FIGURE 2.

FtsZ sedimentation assay and the percent of FtsZ in the pelleted fractions. A, purified FtsZ filamented with 1 mm GTP in the absence of ZapA (bar, 250 nm; inset bar, 25 nm). B, FtsZ filaments bundled with purified ZapA (4.8 μm; bar, 100 nm). C, FtsZ (4.8 μm) filamented with 1 mm GTP in the presence of WT ZapA or ZapA variants (0.5–11.4 μm). Initial samples (I) were used to assess the total protein content in each reaction. Soluble (S) and pelleted (P) fractions were separated by centrifugation at 10,000 rpm for 15 min, and all three samples (I, S, and P) were analyzed by Coomassie-stained SDS-PAGE. Pelleted fractions contain FtsZ filaments that were bundled with ZapA. D, triplicate FtsZ sedimentation assays were performed for each ZapA variant, and Coomassie-stained SDS-PAGE results were analyzed by densitometry.
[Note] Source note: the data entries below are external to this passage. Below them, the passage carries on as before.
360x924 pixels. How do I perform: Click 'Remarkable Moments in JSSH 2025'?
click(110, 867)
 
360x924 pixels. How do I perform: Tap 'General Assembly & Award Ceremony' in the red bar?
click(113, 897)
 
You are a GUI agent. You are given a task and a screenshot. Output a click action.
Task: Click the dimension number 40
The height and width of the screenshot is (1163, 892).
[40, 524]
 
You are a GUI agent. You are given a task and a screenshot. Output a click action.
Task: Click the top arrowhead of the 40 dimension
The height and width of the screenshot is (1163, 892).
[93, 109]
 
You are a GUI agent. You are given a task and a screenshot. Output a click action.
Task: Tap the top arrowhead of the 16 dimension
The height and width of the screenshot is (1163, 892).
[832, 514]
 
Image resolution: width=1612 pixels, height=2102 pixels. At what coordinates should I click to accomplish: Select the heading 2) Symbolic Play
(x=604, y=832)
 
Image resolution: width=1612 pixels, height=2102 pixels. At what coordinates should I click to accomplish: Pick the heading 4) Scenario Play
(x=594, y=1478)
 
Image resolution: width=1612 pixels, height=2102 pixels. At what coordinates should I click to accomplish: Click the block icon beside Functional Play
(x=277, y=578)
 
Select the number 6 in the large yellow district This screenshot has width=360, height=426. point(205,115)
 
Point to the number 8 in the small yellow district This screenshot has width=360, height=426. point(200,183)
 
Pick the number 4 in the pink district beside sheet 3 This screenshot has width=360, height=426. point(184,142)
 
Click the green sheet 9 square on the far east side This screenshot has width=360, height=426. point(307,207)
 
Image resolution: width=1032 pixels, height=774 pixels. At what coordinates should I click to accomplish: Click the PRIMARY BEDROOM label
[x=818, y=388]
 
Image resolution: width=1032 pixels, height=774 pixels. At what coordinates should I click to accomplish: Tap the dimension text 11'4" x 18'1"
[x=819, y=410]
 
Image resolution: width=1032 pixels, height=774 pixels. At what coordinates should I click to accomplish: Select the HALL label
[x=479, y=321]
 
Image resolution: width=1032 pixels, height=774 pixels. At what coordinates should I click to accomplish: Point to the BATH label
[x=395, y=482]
The mean percentages of FtsZ in the pelleted fractions were plotted for each concentration of ZapA, where the error bars indicate ± S.E. (standard error of the mean). Reactions with equimolar ZapA (4.8 μm) and FtsZ (4.8 μm), lacking GTP, were run as a control for protein precipitation (not shown), and these values were subtracted from the sedimentation of each reaction.